Input data
►

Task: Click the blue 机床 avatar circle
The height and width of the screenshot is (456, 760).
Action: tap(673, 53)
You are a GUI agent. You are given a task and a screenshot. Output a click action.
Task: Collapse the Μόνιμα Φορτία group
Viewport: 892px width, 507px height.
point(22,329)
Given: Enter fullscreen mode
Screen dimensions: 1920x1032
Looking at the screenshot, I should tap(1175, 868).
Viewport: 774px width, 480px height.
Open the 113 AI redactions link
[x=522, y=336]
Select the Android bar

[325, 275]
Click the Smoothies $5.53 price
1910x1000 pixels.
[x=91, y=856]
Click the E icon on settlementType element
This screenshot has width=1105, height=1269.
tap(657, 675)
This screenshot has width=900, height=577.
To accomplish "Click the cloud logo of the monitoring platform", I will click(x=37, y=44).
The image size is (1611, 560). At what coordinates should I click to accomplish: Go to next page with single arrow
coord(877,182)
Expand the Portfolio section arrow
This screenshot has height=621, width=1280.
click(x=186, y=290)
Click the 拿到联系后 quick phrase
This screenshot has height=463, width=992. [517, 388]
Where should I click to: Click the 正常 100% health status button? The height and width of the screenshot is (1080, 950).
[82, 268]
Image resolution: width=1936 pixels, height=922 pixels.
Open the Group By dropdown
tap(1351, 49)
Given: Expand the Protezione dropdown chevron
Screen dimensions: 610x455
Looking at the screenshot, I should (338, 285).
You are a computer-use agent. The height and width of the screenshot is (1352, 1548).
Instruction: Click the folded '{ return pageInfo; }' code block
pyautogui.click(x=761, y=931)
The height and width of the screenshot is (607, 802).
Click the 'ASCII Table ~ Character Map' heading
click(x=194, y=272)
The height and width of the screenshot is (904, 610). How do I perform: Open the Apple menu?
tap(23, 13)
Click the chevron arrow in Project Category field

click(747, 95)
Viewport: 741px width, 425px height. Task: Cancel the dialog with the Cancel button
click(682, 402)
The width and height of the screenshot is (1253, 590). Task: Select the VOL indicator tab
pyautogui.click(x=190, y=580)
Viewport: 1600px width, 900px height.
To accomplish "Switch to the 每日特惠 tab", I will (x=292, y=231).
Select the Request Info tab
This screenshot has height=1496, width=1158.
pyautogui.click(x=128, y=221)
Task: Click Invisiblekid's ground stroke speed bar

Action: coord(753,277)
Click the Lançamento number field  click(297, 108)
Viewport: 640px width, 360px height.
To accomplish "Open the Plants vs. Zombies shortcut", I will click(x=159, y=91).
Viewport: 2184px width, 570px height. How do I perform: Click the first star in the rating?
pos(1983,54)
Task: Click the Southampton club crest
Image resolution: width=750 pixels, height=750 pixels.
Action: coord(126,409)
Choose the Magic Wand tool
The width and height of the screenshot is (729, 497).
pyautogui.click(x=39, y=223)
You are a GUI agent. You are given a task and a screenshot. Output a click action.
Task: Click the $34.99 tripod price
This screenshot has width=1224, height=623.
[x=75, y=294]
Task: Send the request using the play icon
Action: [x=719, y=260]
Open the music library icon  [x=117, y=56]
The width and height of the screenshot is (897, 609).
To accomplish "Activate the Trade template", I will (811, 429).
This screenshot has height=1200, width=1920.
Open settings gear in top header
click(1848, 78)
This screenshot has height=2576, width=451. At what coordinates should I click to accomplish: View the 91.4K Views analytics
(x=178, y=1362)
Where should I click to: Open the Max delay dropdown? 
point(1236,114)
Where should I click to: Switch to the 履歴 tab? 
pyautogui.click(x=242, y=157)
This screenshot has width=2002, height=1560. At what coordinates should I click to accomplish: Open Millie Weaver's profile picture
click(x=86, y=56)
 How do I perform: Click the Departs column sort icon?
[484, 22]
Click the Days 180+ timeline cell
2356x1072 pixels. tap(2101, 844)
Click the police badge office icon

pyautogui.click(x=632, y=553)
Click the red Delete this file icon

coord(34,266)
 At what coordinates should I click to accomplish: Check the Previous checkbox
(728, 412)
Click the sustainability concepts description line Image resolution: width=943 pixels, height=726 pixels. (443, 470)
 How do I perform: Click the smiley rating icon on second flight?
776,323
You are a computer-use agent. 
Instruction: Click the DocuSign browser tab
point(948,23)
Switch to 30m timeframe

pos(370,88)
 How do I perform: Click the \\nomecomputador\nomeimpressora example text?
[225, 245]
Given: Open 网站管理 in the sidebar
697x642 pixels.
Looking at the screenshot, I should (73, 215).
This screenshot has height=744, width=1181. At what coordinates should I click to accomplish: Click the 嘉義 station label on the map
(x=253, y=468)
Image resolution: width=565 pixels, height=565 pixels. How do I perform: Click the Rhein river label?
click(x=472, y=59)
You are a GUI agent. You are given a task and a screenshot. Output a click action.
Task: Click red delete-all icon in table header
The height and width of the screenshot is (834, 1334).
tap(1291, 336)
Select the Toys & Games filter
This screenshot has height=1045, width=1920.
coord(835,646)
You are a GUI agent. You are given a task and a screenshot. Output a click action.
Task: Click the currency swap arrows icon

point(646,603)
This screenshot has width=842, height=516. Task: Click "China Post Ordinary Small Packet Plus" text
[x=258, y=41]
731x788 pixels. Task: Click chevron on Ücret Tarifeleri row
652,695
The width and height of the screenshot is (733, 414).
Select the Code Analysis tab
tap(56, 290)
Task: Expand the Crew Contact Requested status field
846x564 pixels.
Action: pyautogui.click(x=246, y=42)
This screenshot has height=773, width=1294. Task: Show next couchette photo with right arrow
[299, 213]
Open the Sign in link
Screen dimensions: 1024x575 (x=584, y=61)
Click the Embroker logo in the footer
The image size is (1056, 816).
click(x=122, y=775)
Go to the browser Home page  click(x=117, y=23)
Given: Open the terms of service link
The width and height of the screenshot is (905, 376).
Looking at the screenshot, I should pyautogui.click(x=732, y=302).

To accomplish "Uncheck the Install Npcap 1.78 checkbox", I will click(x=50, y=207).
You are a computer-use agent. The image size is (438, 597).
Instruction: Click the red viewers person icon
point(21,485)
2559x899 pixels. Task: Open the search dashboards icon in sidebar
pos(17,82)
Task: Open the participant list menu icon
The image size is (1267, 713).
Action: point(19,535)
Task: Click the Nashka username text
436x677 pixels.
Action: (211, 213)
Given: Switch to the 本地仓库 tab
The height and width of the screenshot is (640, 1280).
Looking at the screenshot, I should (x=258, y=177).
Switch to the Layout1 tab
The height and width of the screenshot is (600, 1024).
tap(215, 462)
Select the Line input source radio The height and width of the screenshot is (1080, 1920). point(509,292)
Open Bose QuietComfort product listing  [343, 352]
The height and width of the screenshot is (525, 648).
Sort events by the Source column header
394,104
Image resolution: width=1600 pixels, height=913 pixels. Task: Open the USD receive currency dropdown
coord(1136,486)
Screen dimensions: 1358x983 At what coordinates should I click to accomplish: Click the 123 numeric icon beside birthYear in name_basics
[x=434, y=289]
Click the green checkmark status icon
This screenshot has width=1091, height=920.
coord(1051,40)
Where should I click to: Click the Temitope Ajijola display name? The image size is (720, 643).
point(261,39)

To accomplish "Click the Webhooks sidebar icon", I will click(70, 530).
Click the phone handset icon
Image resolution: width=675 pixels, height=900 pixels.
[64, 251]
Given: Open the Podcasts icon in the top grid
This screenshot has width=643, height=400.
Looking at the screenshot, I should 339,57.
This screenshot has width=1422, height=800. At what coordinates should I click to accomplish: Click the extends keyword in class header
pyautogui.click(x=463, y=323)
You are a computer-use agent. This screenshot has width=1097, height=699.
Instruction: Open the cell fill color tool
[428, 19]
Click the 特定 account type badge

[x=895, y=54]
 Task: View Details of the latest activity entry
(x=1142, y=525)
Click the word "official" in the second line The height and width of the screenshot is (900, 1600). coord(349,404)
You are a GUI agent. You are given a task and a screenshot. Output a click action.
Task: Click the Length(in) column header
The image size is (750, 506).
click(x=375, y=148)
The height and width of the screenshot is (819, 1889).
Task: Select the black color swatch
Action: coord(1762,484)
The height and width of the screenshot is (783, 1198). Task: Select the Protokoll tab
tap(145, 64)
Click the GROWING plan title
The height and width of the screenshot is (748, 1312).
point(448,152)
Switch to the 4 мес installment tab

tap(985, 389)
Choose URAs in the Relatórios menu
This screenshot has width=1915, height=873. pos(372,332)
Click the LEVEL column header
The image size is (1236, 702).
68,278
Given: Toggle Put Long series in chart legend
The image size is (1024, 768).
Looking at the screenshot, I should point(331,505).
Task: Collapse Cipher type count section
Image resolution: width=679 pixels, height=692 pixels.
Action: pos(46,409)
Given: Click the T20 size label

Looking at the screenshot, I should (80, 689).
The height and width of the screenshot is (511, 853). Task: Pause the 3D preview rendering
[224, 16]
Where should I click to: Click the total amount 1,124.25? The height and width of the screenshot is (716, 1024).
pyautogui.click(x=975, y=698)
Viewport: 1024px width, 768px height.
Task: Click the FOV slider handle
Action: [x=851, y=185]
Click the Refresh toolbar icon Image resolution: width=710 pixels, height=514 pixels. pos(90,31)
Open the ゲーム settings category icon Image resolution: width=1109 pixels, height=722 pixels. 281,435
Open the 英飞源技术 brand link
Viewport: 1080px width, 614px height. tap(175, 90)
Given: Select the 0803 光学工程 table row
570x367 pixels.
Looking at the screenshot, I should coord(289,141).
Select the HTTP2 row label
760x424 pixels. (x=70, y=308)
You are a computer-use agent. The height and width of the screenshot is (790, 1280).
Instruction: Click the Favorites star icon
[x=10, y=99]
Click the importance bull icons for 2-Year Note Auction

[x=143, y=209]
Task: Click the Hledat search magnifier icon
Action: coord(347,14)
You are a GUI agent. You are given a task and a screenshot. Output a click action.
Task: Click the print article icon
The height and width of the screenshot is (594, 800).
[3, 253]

◄

Only one stretch of the entries above is wanted: the lines from the one containing "2559x899 pixels. Task: Open" through the one containing "Open Bose QuietComfort". Please reproduce it exactly.

2559x899 pixels. Task: Open the search dashboards icon in sidebar
pos(17,82)
Task: Open the participant list menu icon
The image size is (1267, 713).
Action: point(19,535)
Task: Click the Nashka username text
436x677 pixels.
Action: (211, 213)
Given: Switch to the 本地仓库 tab
The height and width of the screenshot is (640, 1280).
Looking at the screenshot, I should (x=258, y=177).
Switch to the Layout1 tab
The height and width of the screenshot is (600, 1024).
tap(215, 462)
Select the Line input source radio The height and width of the screenshot is (1080, 1920). point(509,292)
Open Bose QuietComfort product listing  [343, 352]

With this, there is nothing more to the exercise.